A judge Thursday dismissed an appeal of the Planning and Zoning Commission’s rejection of a plan to open a crematorium in the industrial park.
Residents had despised the proposal, with some business owners threatening to leave the park if it was approved, but applicant B. Shawn McLoughlin maintained the crematorium would have little effect on the area. He sued in 2015 after the commission narrowly defeated his plan.
Charles Andres, attorney for the town, said Bethel officials were pleased the appeal was dismissed.
Daniel Casagrande, attorney for McLoughlin, said he is not yet sure whether they will appeal the case to the appellate court.
“We are reviewing the decision, which just came down yesterday, and considering our options on appeal,” he said Friday.
In a memorandum, Judge Marshall Berger argued the Planning and Zoning Commission had the authority to reject the proposal because it would have driven down property values and hurt planned development of the business park, among other reasons.
“Evidence that stakeholders in the industrial park will not expand or invest or will leave the park or the town due to the stigma of the proposed use is substantial evidence supporting the commission’s denial of the permit under the general considerations...of the regulations,” he said.
The commission is now considering a proposal to extend Trowbridge Drive, a cul-de-sac in Clarke Business Park where the crematorium would have gone. The plan calls for adding four lots to the park.

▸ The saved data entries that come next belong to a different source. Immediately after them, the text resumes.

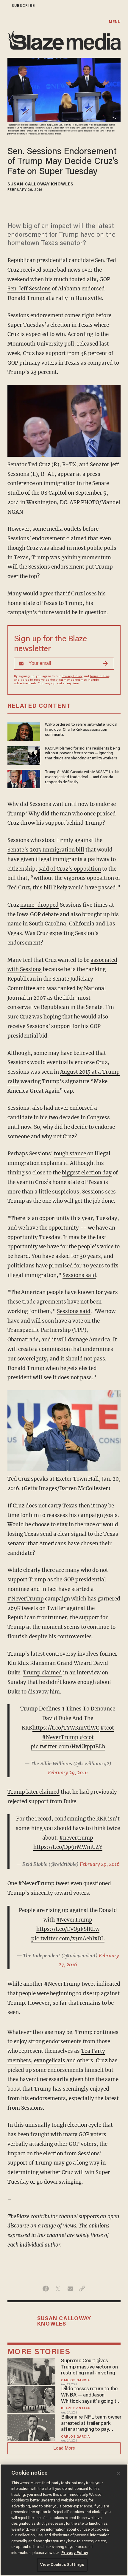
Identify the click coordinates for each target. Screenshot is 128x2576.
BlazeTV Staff (75, 2408)
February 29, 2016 (68, 1772)
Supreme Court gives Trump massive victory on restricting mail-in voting (89, 2367)
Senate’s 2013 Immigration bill (45, 849)
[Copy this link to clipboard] (82, 2289)
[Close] (118, 2473)
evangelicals (49, 2060)
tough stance (70, 1153)
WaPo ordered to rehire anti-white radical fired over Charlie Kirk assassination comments (81, 730)
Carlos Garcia (75, 2380)
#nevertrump (76, 1838)
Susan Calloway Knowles (40, 184)
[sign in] (4, 6)
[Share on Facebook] (46, 2289)
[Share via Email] (70, 2289)
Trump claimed (42, 1672)
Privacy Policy (72, 676)
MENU (115, 22)
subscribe (23, 6)
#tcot (107, 1727)
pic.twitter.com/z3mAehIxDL (67, 1938)
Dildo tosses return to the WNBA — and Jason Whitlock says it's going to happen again (90, 2395)
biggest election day (87, 1172)
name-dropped (39, 905)
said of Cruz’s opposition (69, 869)
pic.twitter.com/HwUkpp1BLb (68, 1746)
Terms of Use (99, 676)
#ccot (86, 1737)
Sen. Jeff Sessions (29, 288)
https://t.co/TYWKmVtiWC (65, 1727)
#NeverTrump (25, 1598)
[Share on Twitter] (58, 2289)
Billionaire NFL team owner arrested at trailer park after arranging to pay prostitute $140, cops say (91, 2424)
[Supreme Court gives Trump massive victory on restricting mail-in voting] (31, 2370)
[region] (64, 2520)
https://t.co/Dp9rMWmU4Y (67, 1847)
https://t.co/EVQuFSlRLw (67, 1929)
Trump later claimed (33, 1792)
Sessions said (79, 1275)
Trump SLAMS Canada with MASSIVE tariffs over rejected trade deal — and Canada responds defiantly (82, 777)
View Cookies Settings (62, 2565)
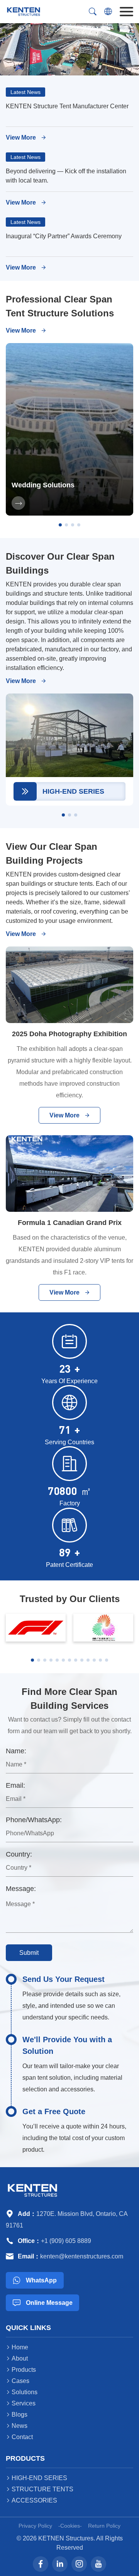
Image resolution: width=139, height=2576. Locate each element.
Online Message (43, 2303)
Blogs (16, 2414)
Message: (21, 1888)
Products (21, 2369)
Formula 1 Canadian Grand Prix (70, 1223)
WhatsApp (35, 2280)
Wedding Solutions (43, 485)
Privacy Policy (35, 2526)
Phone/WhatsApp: (34, 1819)
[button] (60, 524)
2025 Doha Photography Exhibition (69, 1034)
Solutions (21, 2392)
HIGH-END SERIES (36, 2478)
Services (21, 2403)
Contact (19, 2437)
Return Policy (104, 2526)
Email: (15, 1785)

In the appeal, Casagrande had argued the commission’s decision was based not on facts, but “thinly veiled threats” that the crematorium would hurt nearby business owners.
“The commission’s conceded reliance on these objections makes clear that it capitulated to these speculative threats and claims by and on behalf of a few disgruntled neighboring businesses...” he said.
Connecticut Coining, the business that would have been next door to the crematorium, joined the town as defendants in the suit. Neil Marcus, attorney for Connecticut Coining, said the commission was right to defeat the proposal based on business owners’ complaints.
“These are people who understandably do not want to be exposed in any way to the sights, sounds or orders associated with burning human bodies in their backyards, and it was the commission’s duty to protect those interests,” Marcus argued in a brief.
Concerns that the crematorium would be too close to Sympaug Pond, which is in a residential zone, were also valid reasons to reject the proposal, Berger concluded.
The commission adopted a zoning regulation in 2014 that would have allowed crematoriums in industrial zones, but a year later caved to public concerns and repealed the amendment. Months later, McLoughlin’s proposal was rejected.
The crematorium would have been built on McLoughlin’s 6.47 acre property next to his concrete business, Mono-Crete Step. He planned to construct two buildings, one of which would have been used as the crematorium.
The business would have been small and passerby would not have been able to see it, Casagrande said in court filings.